Dataset excerpts section start

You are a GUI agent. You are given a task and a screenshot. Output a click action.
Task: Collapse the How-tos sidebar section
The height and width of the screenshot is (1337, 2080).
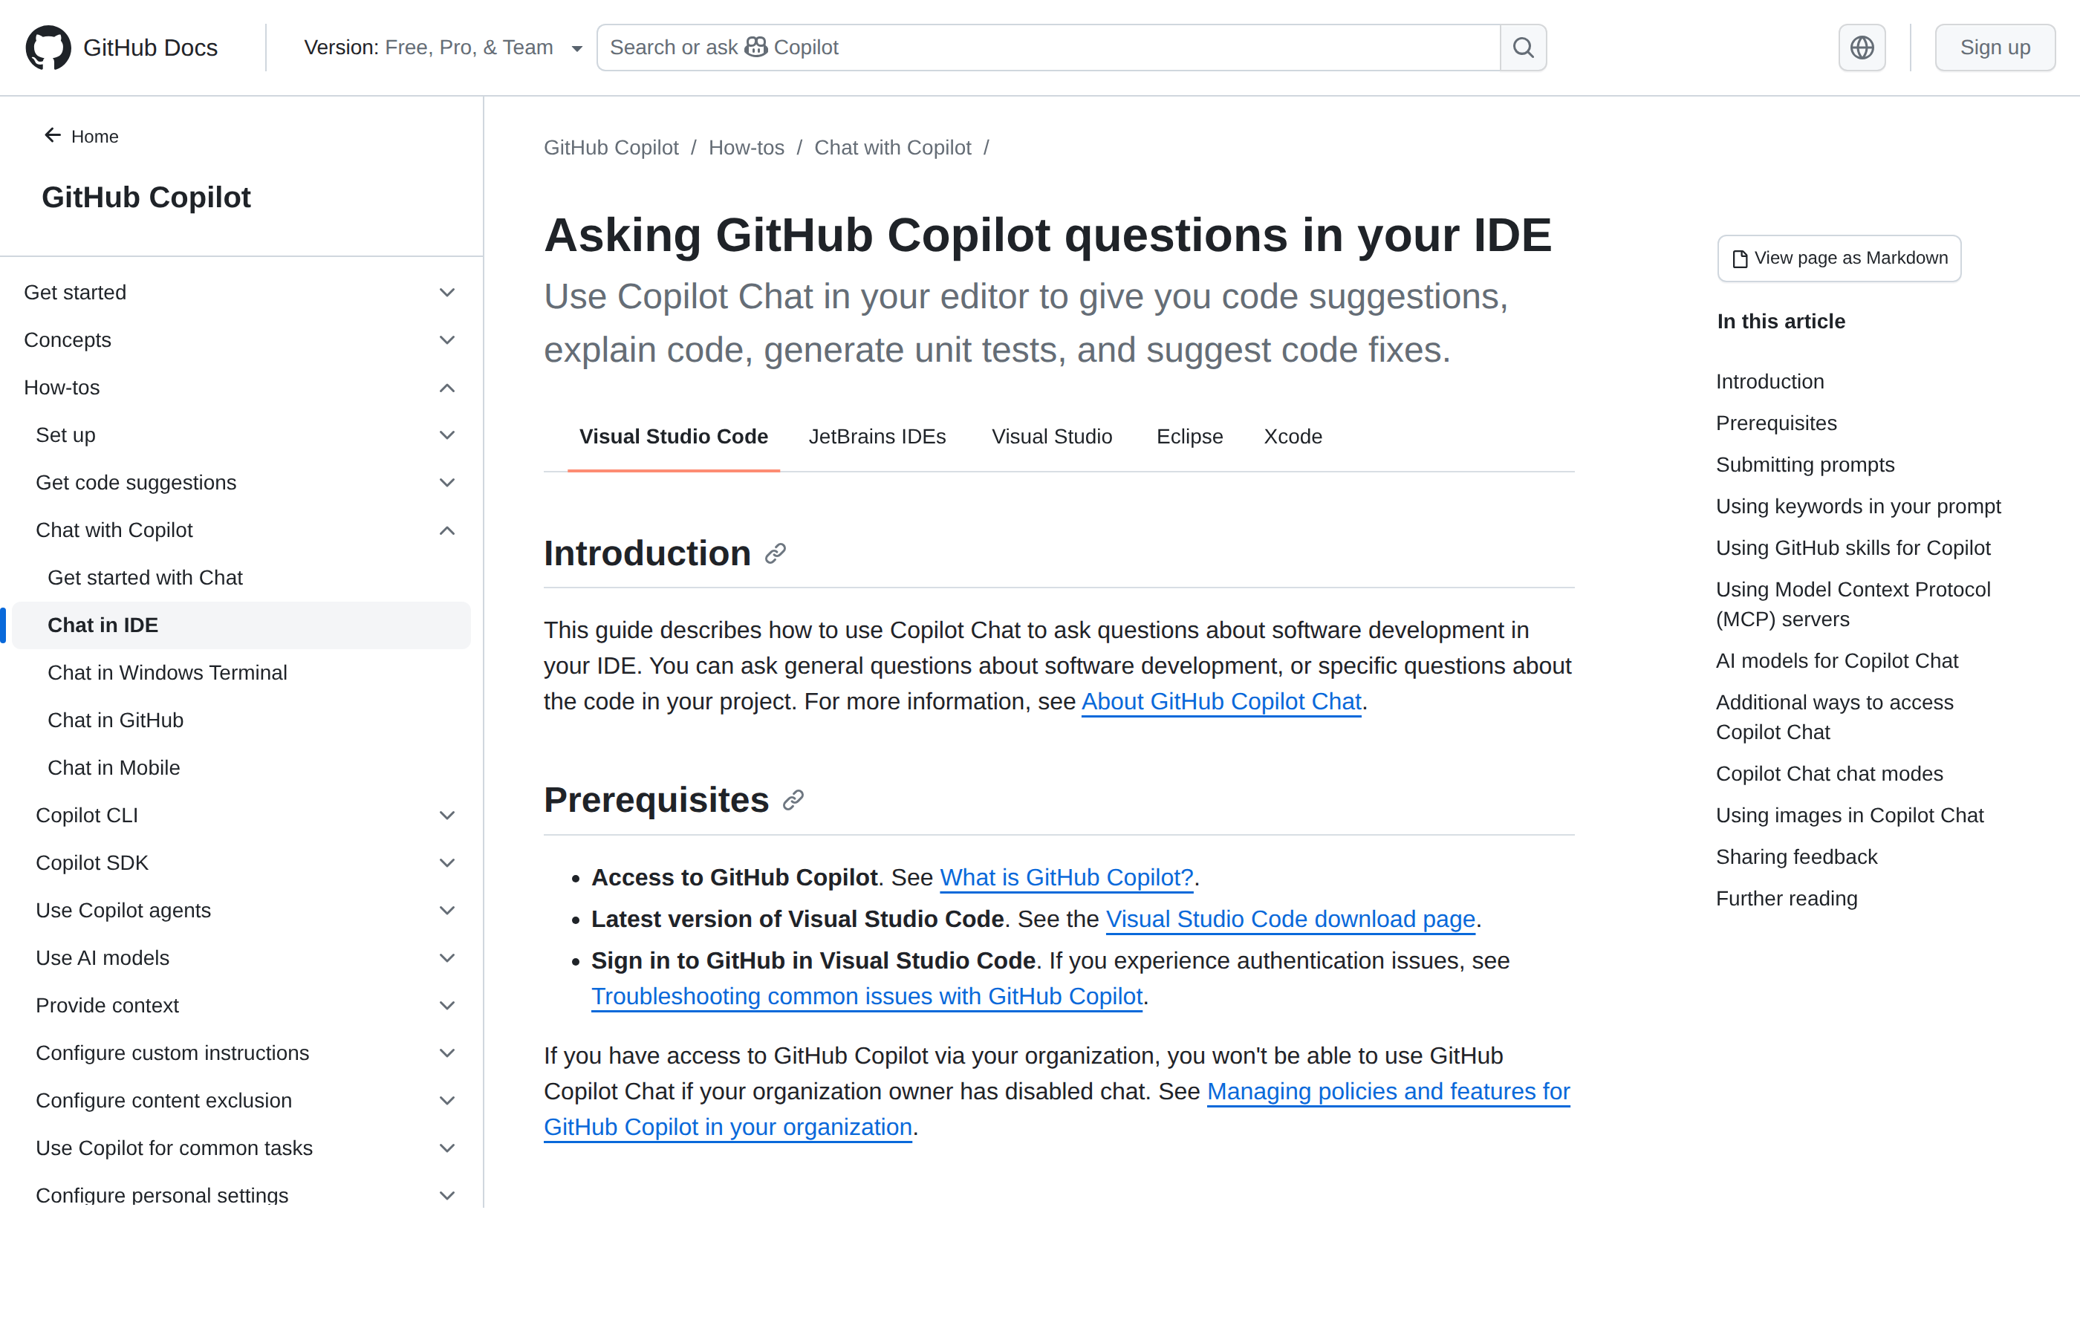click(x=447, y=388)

Dataset excerpts section end
Dataset excerpts section start

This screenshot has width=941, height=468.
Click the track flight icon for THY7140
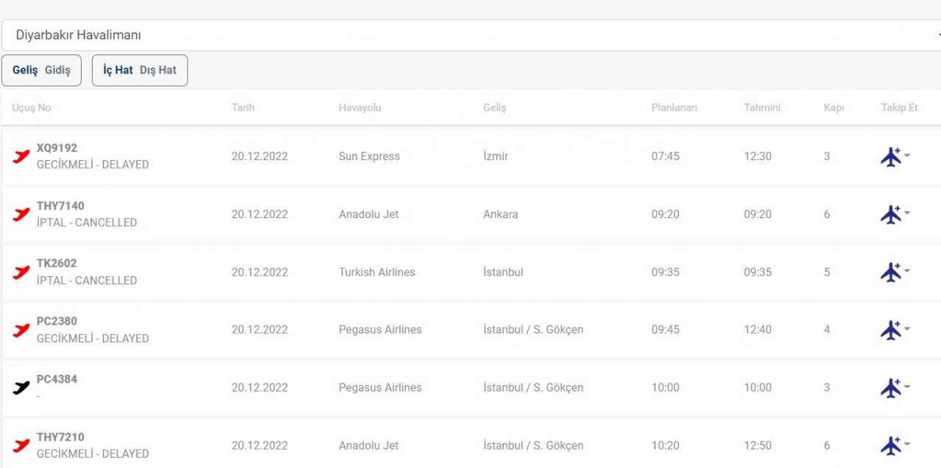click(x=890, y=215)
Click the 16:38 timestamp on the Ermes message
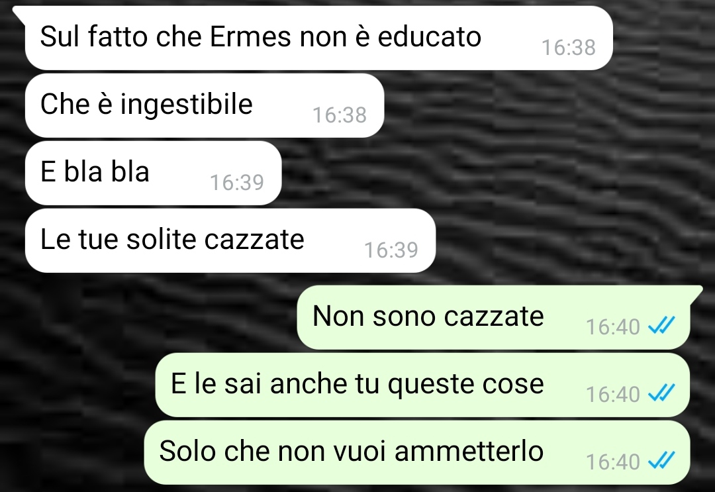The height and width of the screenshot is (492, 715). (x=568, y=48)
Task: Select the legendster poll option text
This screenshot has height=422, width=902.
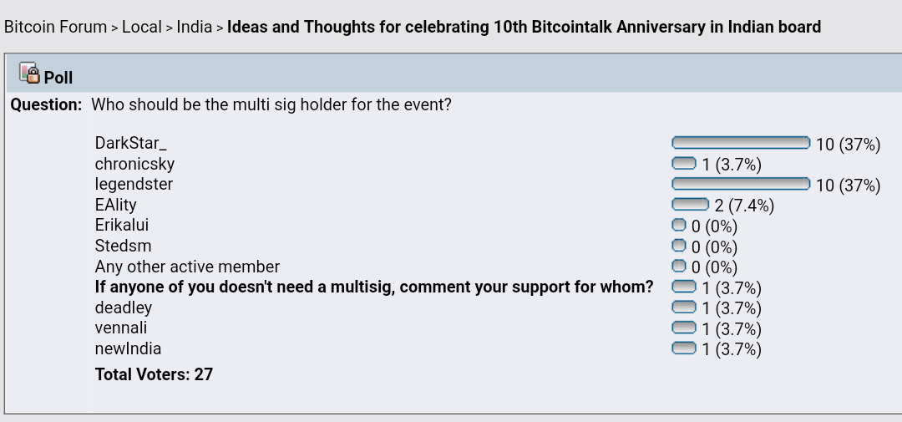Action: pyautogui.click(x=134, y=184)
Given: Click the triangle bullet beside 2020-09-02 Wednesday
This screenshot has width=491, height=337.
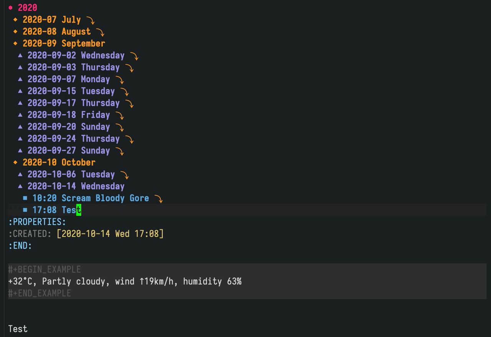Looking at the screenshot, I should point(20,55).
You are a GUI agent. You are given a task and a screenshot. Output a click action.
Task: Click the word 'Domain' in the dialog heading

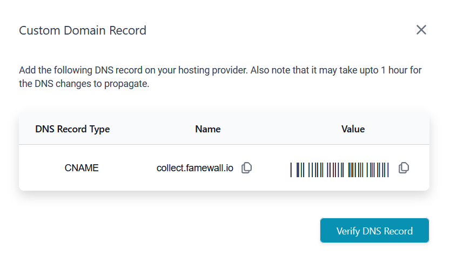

Dataset excerpts section end
Dataset excerpts section start

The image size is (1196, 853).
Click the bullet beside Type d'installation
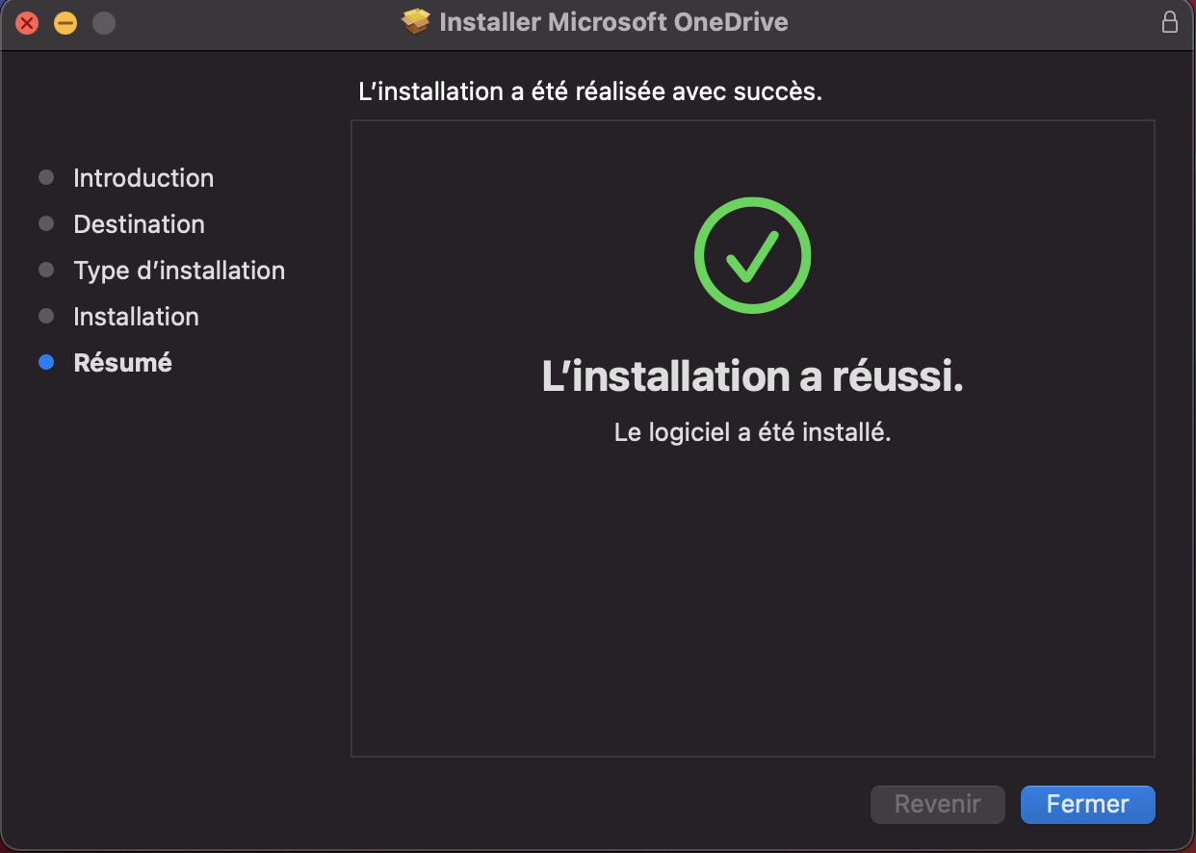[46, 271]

Dataset excerpts section end

→ **Task item**
Taking the material above, give again exactly the lines from the one holding "Click the 16:38" through the one holding "Task: Click the", with both ends and without pictures.

→ **Expected answer**
Click the 16:38 timestamp on the Ermes message
The height and width of the screenshot is (492, 715). (x=568, y=48)
Task: Select the legendster poll option text
This screenshot has height=422, width=902.
Action: pyautogui.click(x=134, y=184)
Given: Click the triangle bullet beside 2020-09-02 Wednesday
This screenshot has width=491, height=337.
Looking at the screenshot, I should point(20,55).
You are a GUI agent. You are given a task and a screenshot. Output a click action.
Task: Click the word 'Domain' in the dialog heading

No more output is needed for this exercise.